I’ve made the top performing model available here: https://huggingface.co/HMC83/request_writer_smol. To get the best results, you should keep the temperature low and add a repetition penalty. I see the main use case for models such as these as being to create request templates, perhaps as part of a pipeline eg news article is published -> keyword extraction model picks out key themes -> request writing model creates an on-topic request that is ready to send.

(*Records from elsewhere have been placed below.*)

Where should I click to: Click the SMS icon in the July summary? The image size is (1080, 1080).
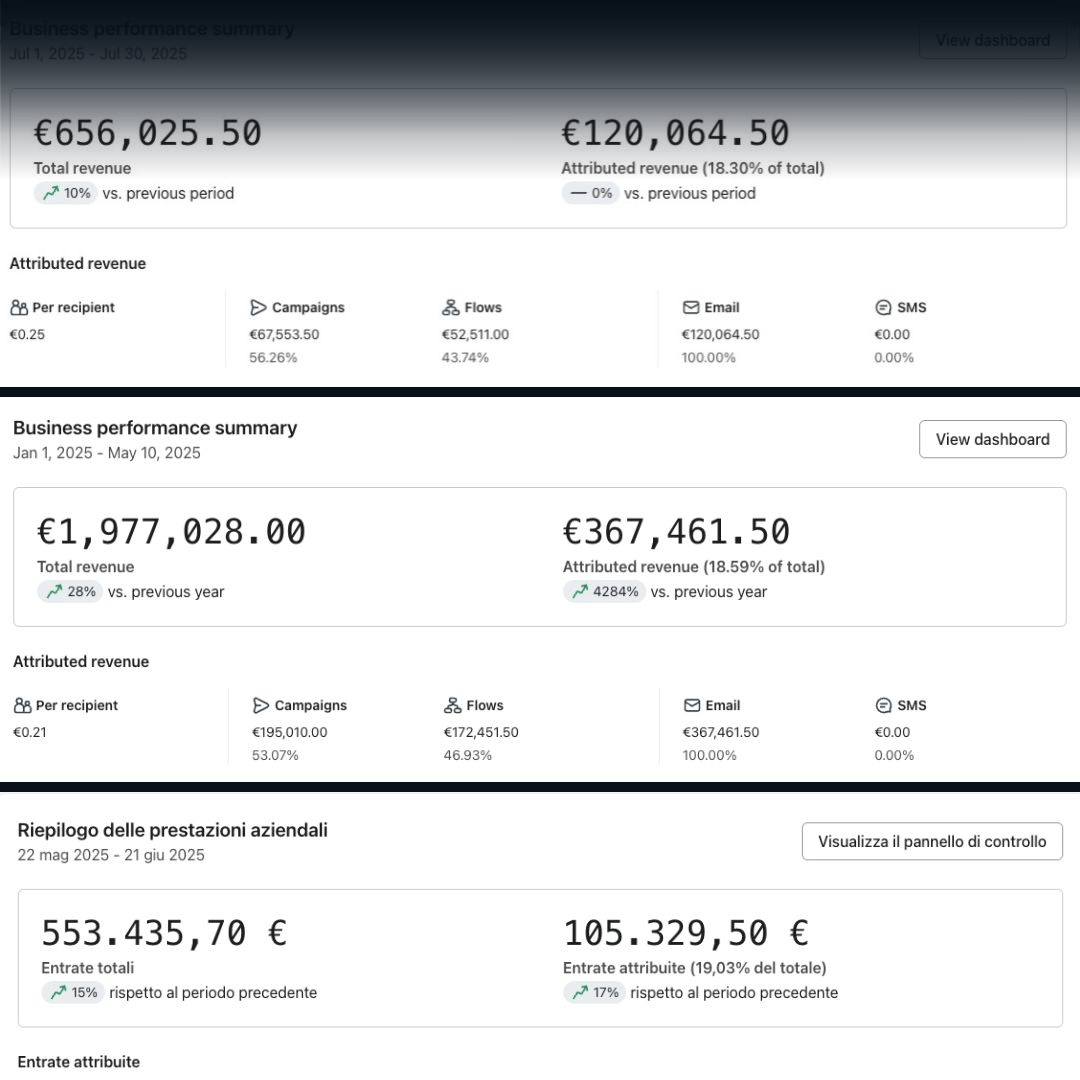click(x=882, y=308)
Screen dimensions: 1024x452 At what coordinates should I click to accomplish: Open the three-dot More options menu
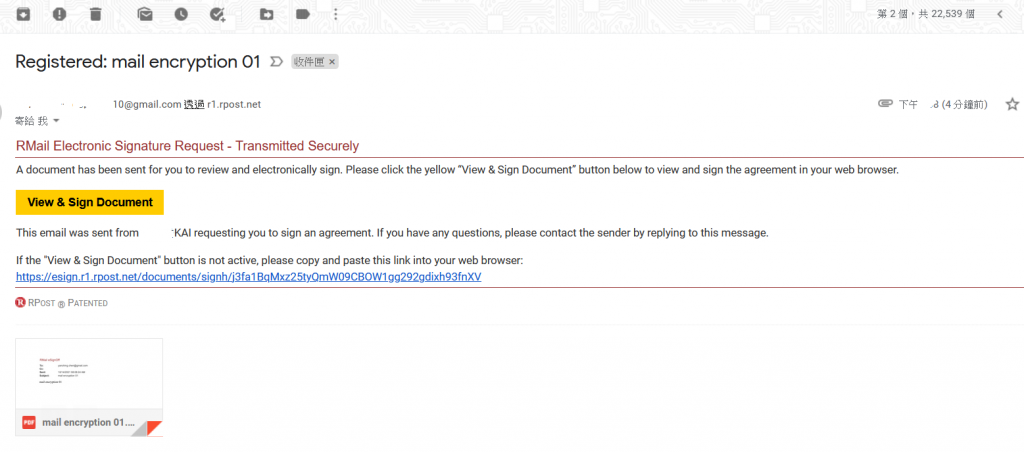tap(336, 14)
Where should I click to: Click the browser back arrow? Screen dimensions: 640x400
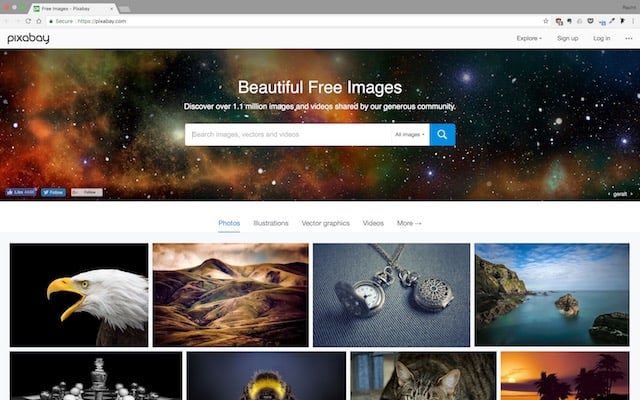7,20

I personally preferred the OLMo 2 fine-tune, and am going to see if I can’t squeeze some more performance out of it before publishing it. I’ve not made the tiny model public either, as I’d also want to publish the training data and copyright of WhatDoTheyKnow content is best filed under “there be dragons”. If you’d like to try it out, let me know.

Sample Outputs

request_writer_smol (361M)

Cardiff Council | Keywords: fly-tipping, fines, cleanup costs*

Dear Cardiff Council,

Please provide me with a copy of the following information:

  1. The total amount spent on cleaning up fly-tipping incidents in Cardiff over the past 12 months, broken down by month and waste type.
  2. The number of fines issued for fly-tipping offences in Cardiff during the same period, along with the average fine paid per case.

Yours faithfully,

[Your Name]

request_writer_olmo (1.48B)

Department for Transport | Keywords: costs, spending, consultants

Dear Department for Transport,

Please provide me with a copy of the following information:

  1. A breakdown of the total expenditure by your department on external consultancy services (including fees paid to third-party consultants) for the last financial year, including the names of the top five most expensive consultants and the amount spent with each.

Yours faithfully,

[Your Name]

request_writer_sbp (22M)

Environment Agency | Keywords: sewage, rivers, pollution (Model: sbp)

Dear Environment Agency,

Please provide me with a copy of the following information:

  1. Any internal reports, assessments, or correspondence (from the last three years) regarding the impact of sewage on water quality in rivers within your area, including any findings or recommendations made as a result.
  2. Records of any complaints or incidents reported to your agency regarding sewage-related pollution in rivers over the past three years, excluding personal or sensitive details.

Yours faithfully,

[Your Name]

This post is licensed under CC BY 4.0 by the author.